No essencial, garante Vijay Iyer, a secção rítmica que gravou consigo Historicity, Accelerando e Break Stuff ou que esta sexta-feira o acompanhará em Lisboa, na Culturgest (Stephan Crump, contrabaixo, Justin Brown, bateria), não difere grandemente de uma secção rítmica que acompanhasse Miles Davis, James Brown ou Michael Jackson, ou que seja criada numa drum machine ou num computador. “Andam todas atrás do mesmo: criar um certo sentido de movimento.”

Pode dizer-se que é também atrás de movimento que Vijay Iyer anda. Não apenas ao intitular o seu segundo álbum Accelerando e pedindo de empréstimo conceitos da Matemática e da Física (disciplinas em que se formou em Yale), mas sobretudo garantindo uma circulação total entre músicas de diferentes proveniências. Iyer distancia-se da forma como as lojas virtuais (e físicas) organizam a sua oferta musical de acordo com géneros. “É uma forma de dirigir a nossa atenção e de criar fronteiras artificiais”, reclama. “E convencemo-nos que não podemos aceder a algo que se encontra do outro lado dessa fronteira. Mas as coisas não são tão fracturadas quando a indústria musical nos quer fazer crer.”

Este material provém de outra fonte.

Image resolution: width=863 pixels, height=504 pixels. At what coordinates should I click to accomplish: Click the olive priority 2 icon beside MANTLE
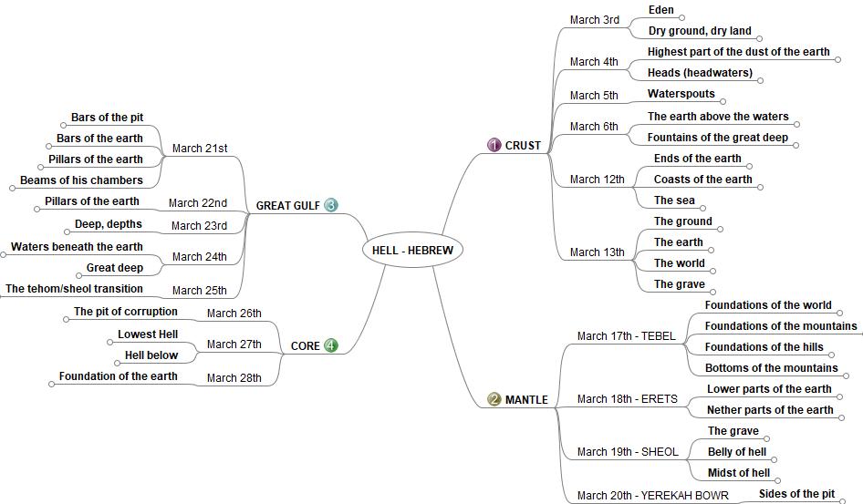pos(494,399)

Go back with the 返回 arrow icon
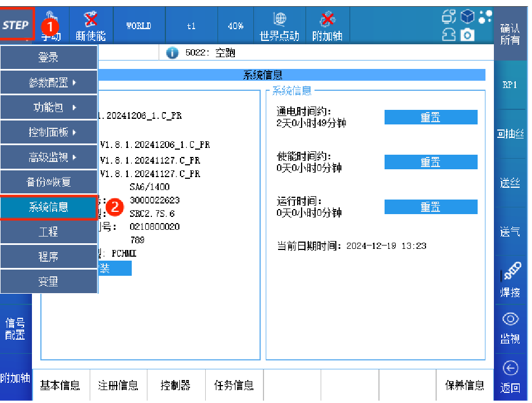point(510,376)
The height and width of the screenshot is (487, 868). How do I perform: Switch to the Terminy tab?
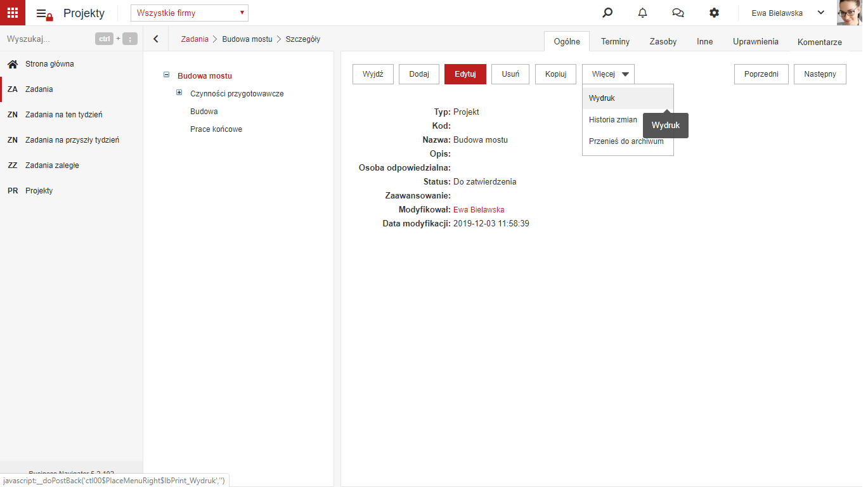coord(615,41)
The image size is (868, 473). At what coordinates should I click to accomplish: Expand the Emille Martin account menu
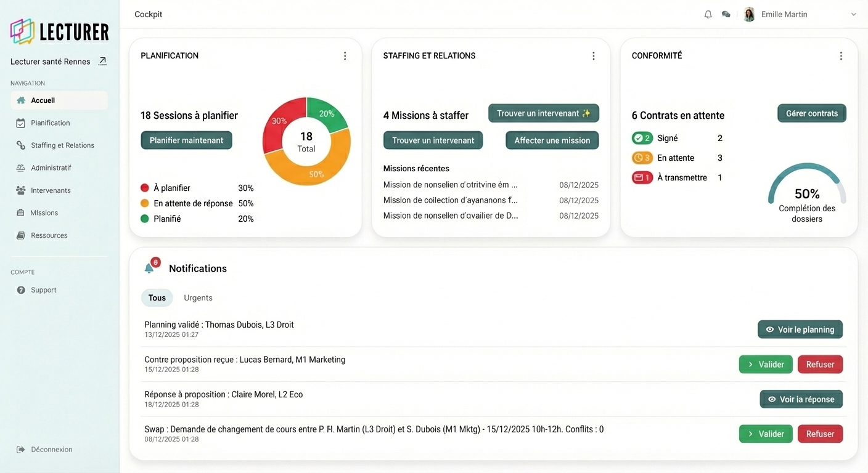point(854,14)
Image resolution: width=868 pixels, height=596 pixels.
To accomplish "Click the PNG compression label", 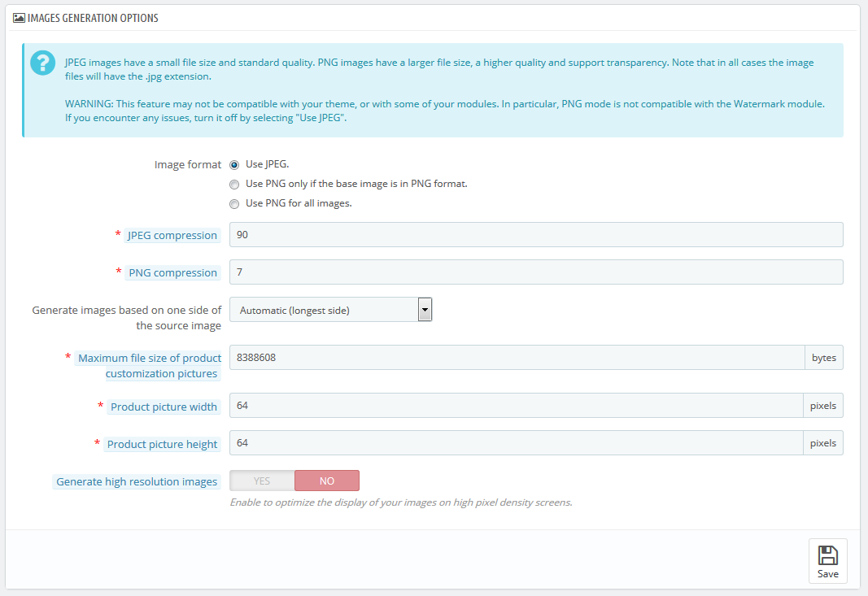I will click(172, 273).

Para o pianista, interessa-lhe estar “vivo e em movimento”, andar pela cidade (Nova Iorque) atento a todos os sons que possam existir na música das suas ruas, e não recusando ideias ou sugestões melódicas que possam ser provenientes de lugares mais inesperados.

ECM, MacArthur e Harvard

A universalidade das propostas musicais de Iyer é exemplar nos primeiros quatro álbuns que o pianista e compositor lançou pela ECM, desde que assinou pela editora alemã em 2014: o disco em trio Break Stuff, considerado como uma revolucionária abordagem ao já muito estafado formato de piano, contrabaixo e bateria; Mutations, dividido entre peças a solo e uma longa suite para quarteto de cordas, piano e electrónica, revelador de uma outra ambição do músico; a banda sonora para o filme Radhe Radhe: Rites of Holi, em que Vijay se dedica a criar pontes com a música das duas origens (os pais, indianos, emigraram para os Estados Unidos na década de 60); e o sublime disco em duo com o trompetista Wadada Leo Smith A Cosmic Rhythm with Each Stroke, estimulado pela obra da artista plástica Nasreen Mohamedi - “o Wadada adorou a ideia, depois de conhecer a obra, a vida, os escritos e o espírito dela, e tornou-se numa inspiração para o álbum”, diz Vijay.

Se a paleta de interesses musicais do pianista parece quase infinita e alinhada com uma editora em que - pelo menos - o jazz, a música clássica e as músicas locais de várias geografias coexistem sem quaisquer sobressaltos, tem sido sobretudo a sua fidelidade ao modelo do trio a conquistar a crítica. Talvez porque já não se espera um discurso agitador de um modelo repetido até à exaustão. Sobretudo quando Vijay, que num só ano assinou pela ECM, ganhou a prestigiada bolsa da MacArthur Foundation e foi convidado para leccionar em Harvard, apenas aos 23 anos decidiu abandonar a matemática e a física para investir a sério na música. Foi praticamente em trio que começou a mostrar-se, ainda no final dos anos 80, inspirado por discos como Money Jungle (Duke Ellington, Charles Mingus e Max Roach), Live at the Pershing & the Spotlight Club (Ahmad Jamal) ou Thelonious Monk Plays Durke Ellington.

“Os constrangimentos podem ser libertadores”, diz, tomando o trio como exemplo. “No sentido em que, por vezes, ao limitarmos as nossas opções acabamos por ir muito mais fundo. Ter uma moldura e um contexto claro ajuda a tomar decisões.” E decisões, no seu caso, significa esboçar uma estratégia de ataque mínima, “um equilíbrio entre aquilo que foi preparado e a disponibilidade para aquilo que cada momento revela”. Daí que Vijay Iyer esclareça que, aos 44 anos e com uma robusta discografia de 21 álbuns, nunca avança para um álbum ou um concerto com um plano-mestre. Leva consigo vários micro-planos, uma série de fragmentos compostos, usados para estabelecer um conjunto de pontos de referências e regras básicas. Um pouco como desenhar um mapa com locais de passagem obrigatórios, mas em que os caminhos têm de ser improvisados na hora.